A report from Age UK said that with thousands of branch closures across the UK in recent years and an ageing population, more consideration of the needs of older customers and how these can be met is needed.
The charity argues that if some initiatives by financial firms were rolled out more widely, this could “revolutionise” the way in which they interact with older people.
It said that despite the rise in technology such as online banking, around 4.5 million over-65s remain “digitally excluded” across the UK.
Age UK said that for some, the cost of getting online is “prohibitively high”, while others may lack computer or digital skills or access to training. Some may also have concerns about security issues amid frequent reports of scams and financial abuse. In addition, older people may also have particular problems with mobility and other physical issues, as well as problems remembering passwords.
Age UK argues that potential solutions could include enhanced use of the Post Office and more joint bank branches and mobile branches.
One of several examples of successful initiatives by banks highlighted by Age UK is a mobile branch banking service provided by RBS Group, which serves rural and semi-rural communities and provides services including cash transactions and bill payments.

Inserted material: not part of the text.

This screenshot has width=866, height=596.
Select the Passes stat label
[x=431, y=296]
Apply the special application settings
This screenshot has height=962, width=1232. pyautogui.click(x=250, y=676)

The key ways to create an age-friendly bank should include making sure staff are trained to recognise the specific needs of older people, designing branches that are easily accessible, and introducing better call handling systems with staff speaking more clearly and being sensitive to customer vulnerability, the charity said.
Bank and building societies’ new technology should be tested by older users to ensure user-friendliness, it added.

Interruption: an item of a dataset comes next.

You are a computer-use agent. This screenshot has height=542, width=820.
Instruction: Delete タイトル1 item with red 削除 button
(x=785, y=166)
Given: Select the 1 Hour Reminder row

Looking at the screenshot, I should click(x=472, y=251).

Age UK said many older people like to receive paper statements. It has seen evidence that people particularly did not like what were seen as “sneaky” ways of moving them to electronic banking statements, such as having a hard-to-see tick box if they want to continue receiving paper statements.
Carers should also be able to carry out banking functions for the person cared for without breaching the terms and conditions of accounts, the report argued.
Age UK also called for more help for older people to find the best interest rates for their savings more easily and said they should not be defaulted onto poor interest deals.
It also said “arbitrary” age limits on some financial products, such as mortgages, should also be removed.
Caroline Abrahams, charity director at Age UK, said: “Older people often tell us about the challenges they face when it comes to managing their money.
“The increasing reliance on online methods is difficult for many and bank branch closures can leave older people feeling high and dry, but we have been heartened to hear about some creative and successful approaches that work well for older people and for banks and building societies too.
“The examples highlighted in our report show that by listening to older people and implementing new approaches intelligently the financial services sector can make real progress towards meeting the needs of an ageing society.
“That’s why we’re urging every financial service provider to put ‘age-friendliness’ at the heart of their propositions. Not only is this good for older people, it can make great business sense as well.”